I scented the odor of her unexpressed anger, starchily stiff, musty, the white stains mapping the boundaries of her ancient, now-dried sweat. Could it be that even though she was in an exquisite getup, my daughter-in-law had forgotten to shower before putting on her clothes? Were these indications of discord, signals of self-neglect?
I said, “We all love you. You’ve been a daughter-in-law to me. You and I have been closer to each other than I’ve been to some of my own children. But you and I disagree about Sholoongo, whom I do not believe to be a witch, or a bitch. What is it that she’s done to earn your wrath? What are you hiding?”
“I don’t like this conversation,” she said and got up.
I wouldn’t be bullied into silence. “It won’t be long before we are done with this conversation. All the same, I want you to answer my question: what are you hiding?”
She looked at me with the put-upon aspect of a helpless woman in trouble up to her wide hips.
I said, “Have you distrusted Sholoongo ever since the day she took Kalaman into her feminine trust?”
She sat down, and held her head between her hands, sobbing.
“Is it true,” I said, “that Arbaco, your good friend for many years, helped to find a midwife who got rid of an embarrassment, that is to say, a pregnancy?”
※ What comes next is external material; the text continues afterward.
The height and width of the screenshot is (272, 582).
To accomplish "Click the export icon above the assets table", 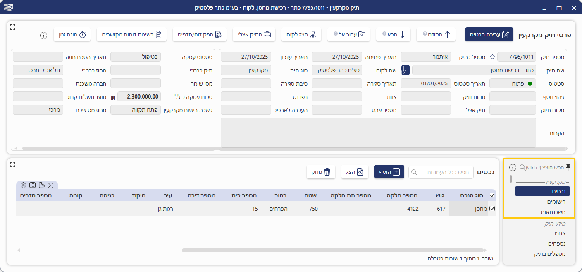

A strong smell penetrated my awareness. The odor coming in upon me pinched my lower lip, parching it. My tongue wet the lip which had fallen victim to this localized heat wave. She said, “Why are you talking about all this?”
“The truth, Damac,” I said.
She lost herself in the train of a thought, and then finally emerged, looking sadder, a passenger of a wagon-lit who hadn’t slept a wink the whole of the previous night. She said, “Did she tell it to you?”
For a moment I wasn’t sure if she was referring to Sholoongo or to Arbaco. I said, “Does it matter how I’ve learnt of it? All pedestrian assumptions aside —”
She looked mean, vengeful. She said, “I am in possession of a couple of shocking facts too, I’ll have you know. And if we are in the mood of letting the ugly secrets out, then let me remind you that I know about you and Sholoongo.”
“Tell me,” I said.
“The sun hasn’t risen,” she said. “The morning mist hangs over the river. An old man is enjoying his dip in the water when, quiet as an unrevealed secret, a young girl dives in and grabs the man in the groin. She takes him in her mouth. Right or wrong?”